(Recorded data)
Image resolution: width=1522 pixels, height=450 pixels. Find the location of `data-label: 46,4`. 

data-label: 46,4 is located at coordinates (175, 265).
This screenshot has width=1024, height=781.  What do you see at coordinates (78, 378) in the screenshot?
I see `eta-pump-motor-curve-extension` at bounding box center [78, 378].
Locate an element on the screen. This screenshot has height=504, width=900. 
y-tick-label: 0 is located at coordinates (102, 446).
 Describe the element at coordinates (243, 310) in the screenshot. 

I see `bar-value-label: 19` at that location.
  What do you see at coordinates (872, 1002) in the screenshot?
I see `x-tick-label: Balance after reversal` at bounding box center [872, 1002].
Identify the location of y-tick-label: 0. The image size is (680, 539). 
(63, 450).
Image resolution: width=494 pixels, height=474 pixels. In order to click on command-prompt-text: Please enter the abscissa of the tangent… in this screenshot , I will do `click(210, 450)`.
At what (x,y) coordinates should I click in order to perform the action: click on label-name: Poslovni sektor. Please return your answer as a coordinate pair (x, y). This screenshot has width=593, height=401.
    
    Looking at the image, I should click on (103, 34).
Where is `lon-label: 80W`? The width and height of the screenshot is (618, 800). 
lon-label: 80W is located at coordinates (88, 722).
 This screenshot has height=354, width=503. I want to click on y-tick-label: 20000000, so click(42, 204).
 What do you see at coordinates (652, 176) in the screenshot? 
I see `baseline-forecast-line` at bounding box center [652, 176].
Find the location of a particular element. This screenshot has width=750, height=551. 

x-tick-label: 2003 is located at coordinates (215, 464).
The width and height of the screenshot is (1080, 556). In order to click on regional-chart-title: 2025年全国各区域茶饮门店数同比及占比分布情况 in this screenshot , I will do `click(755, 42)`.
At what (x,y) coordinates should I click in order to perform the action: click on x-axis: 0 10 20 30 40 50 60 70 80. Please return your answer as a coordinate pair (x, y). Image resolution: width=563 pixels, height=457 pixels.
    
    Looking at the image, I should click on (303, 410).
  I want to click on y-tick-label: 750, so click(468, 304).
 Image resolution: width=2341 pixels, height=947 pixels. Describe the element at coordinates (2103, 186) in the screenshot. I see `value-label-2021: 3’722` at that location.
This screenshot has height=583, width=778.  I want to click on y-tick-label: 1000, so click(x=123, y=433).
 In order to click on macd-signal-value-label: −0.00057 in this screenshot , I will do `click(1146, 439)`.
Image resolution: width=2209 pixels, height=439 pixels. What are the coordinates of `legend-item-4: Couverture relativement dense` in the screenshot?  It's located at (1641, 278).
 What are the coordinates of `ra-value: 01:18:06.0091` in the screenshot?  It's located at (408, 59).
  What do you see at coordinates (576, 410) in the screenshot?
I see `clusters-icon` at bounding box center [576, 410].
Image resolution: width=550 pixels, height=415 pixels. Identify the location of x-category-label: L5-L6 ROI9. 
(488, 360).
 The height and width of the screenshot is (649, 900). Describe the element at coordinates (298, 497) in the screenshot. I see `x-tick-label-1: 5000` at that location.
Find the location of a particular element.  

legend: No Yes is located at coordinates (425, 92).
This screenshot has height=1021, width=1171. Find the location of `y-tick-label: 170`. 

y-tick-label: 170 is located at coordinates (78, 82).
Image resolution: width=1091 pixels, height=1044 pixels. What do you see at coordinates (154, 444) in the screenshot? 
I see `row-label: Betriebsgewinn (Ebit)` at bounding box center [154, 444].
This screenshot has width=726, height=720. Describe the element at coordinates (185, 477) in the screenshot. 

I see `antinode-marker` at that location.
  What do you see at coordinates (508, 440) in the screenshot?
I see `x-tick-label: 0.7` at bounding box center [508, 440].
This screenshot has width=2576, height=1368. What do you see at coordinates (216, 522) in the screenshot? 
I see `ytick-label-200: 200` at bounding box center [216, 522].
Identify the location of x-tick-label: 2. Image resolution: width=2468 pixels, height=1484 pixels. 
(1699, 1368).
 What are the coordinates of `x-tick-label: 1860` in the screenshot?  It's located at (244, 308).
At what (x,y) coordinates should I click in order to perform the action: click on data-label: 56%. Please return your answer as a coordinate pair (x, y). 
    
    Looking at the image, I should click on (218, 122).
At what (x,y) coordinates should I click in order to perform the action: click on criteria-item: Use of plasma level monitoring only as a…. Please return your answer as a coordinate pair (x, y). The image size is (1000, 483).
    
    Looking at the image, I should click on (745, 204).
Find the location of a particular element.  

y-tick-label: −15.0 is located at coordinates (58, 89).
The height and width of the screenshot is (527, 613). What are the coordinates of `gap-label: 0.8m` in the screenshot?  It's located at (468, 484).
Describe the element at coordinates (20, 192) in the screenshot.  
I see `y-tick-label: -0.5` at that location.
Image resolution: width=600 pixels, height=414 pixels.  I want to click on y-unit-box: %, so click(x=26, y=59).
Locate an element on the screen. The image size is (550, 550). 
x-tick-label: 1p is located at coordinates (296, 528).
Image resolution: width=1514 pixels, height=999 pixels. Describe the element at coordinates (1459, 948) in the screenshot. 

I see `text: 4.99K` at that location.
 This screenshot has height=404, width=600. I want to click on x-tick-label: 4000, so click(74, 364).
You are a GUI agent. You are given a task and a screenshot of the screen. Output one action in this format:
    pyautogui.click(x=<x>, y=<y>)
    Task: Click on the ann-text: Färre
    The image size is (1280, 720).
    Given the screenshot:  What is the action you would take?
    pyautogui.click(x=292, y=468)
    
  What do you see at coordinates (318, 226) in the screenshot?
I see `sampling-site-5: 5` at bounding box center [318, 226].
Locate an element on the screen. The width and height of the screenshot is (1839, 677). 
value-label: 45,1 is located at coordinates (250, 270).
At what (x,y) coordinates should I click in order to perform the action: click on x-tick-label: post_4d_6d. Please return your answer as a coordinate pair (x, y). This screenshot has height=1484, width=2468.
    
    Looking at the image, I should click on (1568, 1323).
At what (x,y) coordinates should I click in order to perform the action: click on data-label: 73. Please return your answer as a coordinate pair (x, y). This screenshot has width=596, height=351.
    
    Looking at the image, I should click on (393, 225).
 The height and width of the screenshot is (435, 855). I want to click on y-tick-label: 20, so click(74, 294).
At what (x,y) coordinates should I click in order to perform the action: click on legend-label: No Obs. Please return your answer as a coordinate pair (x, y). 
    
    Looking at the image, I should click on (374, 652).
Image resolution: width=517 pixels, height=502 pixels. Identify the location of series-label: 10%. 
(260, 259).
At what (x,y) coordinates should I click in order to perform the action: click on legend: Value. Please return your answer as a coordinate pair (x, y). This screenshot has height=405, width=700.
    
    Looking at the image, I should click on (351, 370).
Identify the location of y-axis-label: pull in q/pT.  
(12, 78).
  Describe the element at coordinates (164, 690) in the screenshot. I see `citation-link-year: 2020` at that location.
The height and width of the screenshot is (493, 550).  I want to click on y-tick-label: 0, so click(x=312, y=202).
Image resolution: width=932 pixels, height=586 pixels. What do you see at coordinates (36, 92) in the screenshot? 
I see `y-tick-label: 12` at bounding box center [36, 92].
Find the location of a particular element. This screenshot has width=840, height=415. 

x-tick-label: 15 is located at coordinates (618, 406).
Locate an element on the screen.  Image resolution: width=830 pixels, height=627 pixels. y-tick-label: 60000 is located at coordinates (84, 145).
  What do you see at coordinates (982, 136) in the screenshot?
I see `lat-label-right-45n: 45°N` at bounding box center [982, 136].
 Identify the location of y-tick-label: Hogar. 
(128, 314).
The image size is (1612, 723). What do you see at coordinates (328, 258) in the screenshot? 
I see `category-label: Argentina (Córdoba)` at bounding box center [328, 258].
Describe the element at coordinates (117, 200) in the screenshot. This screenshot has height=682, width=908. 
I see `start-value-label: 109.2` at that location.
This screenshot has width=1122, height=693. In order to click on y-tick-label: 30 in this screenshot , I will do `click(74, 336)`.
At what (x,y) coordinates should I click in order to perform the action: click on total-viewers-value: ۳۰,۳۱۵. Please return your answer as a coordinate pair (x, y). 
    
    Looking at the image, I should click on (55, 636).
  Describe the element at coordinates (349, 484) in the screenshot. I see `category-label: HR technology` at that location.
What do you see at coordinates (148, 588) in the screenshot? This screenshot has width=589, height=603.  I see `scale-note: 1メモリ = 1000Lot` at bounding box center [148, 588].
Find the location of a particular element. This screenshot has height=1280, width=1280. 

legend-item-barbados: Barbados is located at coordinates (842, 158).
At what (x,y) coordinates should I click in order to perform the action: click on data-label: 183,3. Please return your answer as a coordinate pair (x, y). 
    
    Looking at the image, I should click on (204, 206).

Your objective —
Rewrite the part of the items that opens with the line containing "Image resolution: width=494" and closes with the line containing "center [652, 176].", swapping "label-name" for "field-name" and leaving everything else as it is.

Answer for this exercise —
Image resolution: width=494 pixels, height=474 pixels. In order to click on command-prompt-text: Please enter the abscissa of the tangent… in this screenshot , I will do `click(210, 450)`.
At what (x,y) coordinates should I click in order to perform the action: click on field-name: Poslovni sektor. Please return your answer as a coordinate pair (x, y). This screenshot has width=593, height=401.
    
    Looking at the image, I should click on (103, 34).
Where is `lon-label: 80W`? The width and height of the screenshot is (618, 800). 
lon-label: 80W is located at coordinates (88, 722).
 This screenshot has height=354, width=503. I want to click on y-tick-label: 20000000, so click(42, 204).
 What do you see at coordinates (652, 176) in the screenshot? 
I see `baseline-forecast-line` at bounding box center [652, 176].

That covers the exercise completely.